The aim of the current project was to characterize the luteal vascularity and the plasma concentrations of progesterone (P4), prolactin (PRL) and 13,14-dihydro-15-keto-PGF2α (PGFM) in mares with luteal disturbances during early and mid-diestrus. In Experiment 1, twenty-one mares were treated with 2 mL of 0.9% NaCl, or 1 mg Dinoprost, or 10 mg Dinoprost on day two after ovulation (Control-D2, 1/10PGF-D2 and PGF-D2 groups, respectively; n = 7 mares/group). In Experiment 2, similar treatments were performed eight days post-ovulation using a different cohort of 21 mares (Control-D8, 1/10PGF-D8 and PGF-D8 groups, respectively; n = 7 mares/group).
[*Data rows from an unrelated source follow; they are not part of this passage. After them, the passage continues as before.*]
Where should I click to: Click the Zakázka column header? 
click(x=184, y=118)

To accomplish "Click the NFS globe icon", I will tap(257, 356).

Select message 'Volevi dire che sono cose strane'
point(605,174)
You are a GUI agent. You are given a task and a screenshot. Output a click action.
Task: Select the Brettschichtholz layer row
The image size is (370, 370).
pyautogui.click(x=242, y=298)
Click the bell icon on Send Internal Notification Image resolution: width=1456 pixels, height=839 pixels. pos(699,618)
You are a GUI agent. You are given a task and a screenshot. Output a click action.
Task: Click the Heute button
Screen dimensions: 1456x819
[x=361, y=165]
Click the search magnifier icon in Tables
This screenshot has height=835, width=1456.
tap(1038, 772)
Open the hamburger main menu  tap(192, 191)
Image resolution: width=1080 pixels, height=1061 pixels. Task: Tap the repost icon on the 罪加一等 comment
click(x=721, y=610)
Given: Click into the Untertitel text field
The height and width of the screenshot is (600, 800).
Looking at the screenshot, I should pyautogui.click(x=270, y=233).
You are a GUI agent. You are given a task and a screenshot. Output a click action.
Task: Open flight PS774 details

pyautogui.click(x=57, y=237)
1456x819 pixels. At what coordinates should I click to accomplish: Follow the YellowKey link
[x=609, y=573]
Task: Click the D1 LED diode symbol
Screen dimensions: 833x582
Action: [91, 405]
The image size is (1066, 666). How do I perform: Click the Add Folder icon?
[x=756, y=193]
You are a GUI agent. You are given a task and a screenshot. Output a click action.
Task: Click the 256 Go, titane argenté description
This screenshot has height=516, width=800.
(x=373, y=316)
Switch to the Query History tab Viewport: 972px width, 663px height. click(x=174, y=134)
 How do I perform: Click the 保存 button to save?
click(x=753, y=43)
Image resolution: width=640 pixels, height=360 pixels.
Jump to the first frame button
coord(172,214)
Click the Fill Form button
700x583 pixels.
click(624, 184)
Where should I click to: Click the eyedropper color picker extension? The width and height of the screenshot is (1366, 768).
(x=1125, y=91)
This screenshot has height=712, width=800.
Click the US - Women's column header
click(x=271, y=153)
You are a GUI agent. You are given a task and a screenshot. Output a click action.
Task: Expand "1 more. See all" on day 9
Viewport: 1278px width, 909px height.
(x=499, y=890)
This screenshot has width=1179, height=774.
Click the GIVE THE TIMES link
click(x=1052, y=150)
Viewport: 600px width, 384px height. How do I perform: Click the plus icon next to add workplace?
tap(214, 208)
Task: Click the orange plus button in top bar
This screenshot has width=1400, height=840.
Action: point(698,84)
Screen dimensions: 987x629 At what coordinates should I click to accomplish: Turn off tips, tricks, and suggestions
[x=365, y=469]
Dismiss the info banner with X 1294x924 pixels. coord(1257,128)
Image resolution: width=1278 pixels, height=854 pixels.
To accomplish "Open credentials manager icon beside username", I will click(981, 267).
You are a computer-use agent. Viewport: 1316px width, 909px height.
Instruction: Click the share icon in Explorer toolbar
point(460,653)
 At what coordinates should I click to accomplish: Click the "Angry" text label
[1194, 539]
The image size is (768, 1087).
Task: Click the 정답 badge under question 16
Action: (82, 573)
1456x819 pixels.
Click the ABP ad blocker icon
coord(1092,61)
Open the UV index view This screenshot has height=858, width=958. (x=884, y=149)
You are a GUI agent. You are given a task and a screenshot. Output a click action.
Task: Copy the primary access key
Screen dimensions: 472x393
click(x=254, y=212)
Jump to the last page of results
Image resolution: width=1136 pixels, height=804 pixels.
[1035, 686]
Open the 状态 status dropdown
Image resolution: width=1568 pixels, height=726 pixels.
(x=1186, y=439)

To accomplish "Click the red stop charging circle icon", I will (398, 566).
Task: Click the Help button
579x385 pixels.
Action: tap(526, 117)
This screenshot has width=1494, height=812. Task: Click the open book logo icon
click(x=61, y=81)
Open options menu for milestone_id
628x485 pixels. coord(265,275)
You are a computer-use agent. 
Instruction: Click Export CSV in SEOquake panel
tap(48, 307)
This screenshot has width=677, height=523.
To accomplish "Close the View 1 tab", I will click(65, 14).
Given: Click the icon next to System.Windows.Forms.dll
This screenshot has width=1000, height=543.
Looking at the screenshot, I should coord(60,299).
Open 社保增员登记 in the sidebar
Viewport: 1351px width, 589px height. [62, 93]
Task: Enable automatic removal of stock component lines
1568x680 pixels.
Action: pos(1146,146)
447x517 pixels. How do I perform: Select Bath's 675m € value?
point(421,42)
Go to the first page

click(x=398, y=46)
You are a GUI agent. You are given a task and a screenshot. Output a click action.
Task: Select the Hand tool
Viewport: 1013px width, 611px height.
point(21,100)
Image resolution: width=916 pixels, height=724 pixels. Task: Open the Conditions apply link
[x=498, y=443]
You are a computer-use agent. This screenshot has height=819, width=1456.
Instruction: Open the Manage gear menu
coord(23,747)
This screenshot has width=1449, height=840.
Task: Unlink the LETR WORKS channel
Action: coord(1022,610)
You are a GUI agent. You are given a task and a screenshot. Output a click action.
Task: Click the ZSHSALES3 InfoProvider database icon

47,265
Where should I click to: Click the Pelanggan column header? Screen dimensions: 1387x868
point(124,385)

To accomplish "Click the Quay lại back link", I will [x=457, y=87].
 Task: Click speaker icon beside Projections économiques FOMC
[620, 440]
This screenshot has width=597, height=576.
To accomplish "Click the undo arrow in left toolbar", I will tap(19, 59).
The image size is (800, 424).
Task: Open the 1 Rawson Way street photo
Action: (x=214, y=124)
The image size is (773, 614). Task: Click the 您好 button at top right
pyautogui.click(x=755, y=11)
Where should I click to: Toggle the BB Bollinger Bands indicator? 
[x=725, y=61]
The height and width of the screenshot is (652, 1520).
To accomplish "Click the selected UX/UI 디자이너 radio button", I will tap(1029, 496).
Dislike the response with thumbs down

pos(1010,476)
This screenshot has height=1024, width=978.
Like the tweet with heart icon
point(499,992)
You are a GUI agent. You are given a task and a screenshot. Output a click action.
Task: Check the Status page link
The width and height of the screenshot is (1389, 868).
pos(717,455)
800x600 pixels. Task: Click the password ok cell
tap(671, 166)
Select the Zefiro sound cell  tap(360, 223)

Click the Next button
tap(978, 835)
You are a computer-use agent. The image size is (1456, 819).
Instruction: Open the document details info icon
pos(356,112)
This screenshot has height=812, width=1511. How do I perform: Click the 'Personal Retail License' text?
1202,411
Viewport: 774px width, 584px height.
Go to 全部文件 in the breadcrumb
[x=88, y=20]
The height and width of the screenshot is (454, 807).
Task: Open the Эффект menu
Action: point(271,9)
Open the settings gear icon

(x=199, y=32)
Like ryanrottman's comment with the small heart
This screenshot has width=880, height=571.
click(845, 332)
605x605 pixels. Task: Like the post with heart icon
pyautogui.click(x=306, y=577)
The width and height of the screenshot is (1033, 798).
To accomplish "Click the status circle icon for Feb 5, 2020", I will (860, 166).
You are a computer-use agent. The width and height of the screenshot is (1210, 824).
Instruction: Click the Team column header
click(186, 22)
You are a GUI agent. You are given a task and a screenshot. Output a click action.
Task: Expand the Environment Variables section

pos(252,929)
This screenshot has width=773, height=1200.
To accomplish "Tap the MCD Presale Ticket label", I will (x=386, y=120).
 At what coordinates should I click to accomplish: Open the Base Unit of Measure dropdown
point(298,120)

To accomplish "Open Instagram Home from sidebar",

Blood samples were collected hourly and power-Doppler examinations of the corpus luteum (CL) were performed every 6 h from H0 (moment immediately before treatment) to H48. Data collection was also done once a day from D0 (day of ovulation) to D20. In Experiment 1, the PGF-D2 and 1/10PGF-D2 groups had lower increase of plasma concentration of P4 until H48 and reduced maximum P4 concentrations on D8-D11 than mares from the Control-D2 group. However, no differences among groups were detected for luteal vascularity during early and mid-diestrus. In Experiment 2, complete and partial luteolysis were detected in mares from the PGF-D8 and 1/10PGF-D8 groups, respectively. Luteal vascularity and plasma P4 concentrations differed among Control-D8, PGF-D8 and 1/10PGF-D8 groups on H48. Partially regressed CLs (1/10PGF-D8 group) generated more Doppler signals than completed regressed CLs (PGF-D8 group) between D10 and D13. In both experiments, a transient increase in PRL activity was observed in parallel to the PGFM pulse in mares receiving 1 or 10 mg Dinoprost. The use of prostaglandin on D2 at conventional or 1/10 of the dose impaired the luteal development in mares. Moreover, the low dose of prostaglandin lead to partial regression of mature CLs. The blood supply was reduced in partially regressed CLs, but not in CLs undergoing impaired luteogenesis.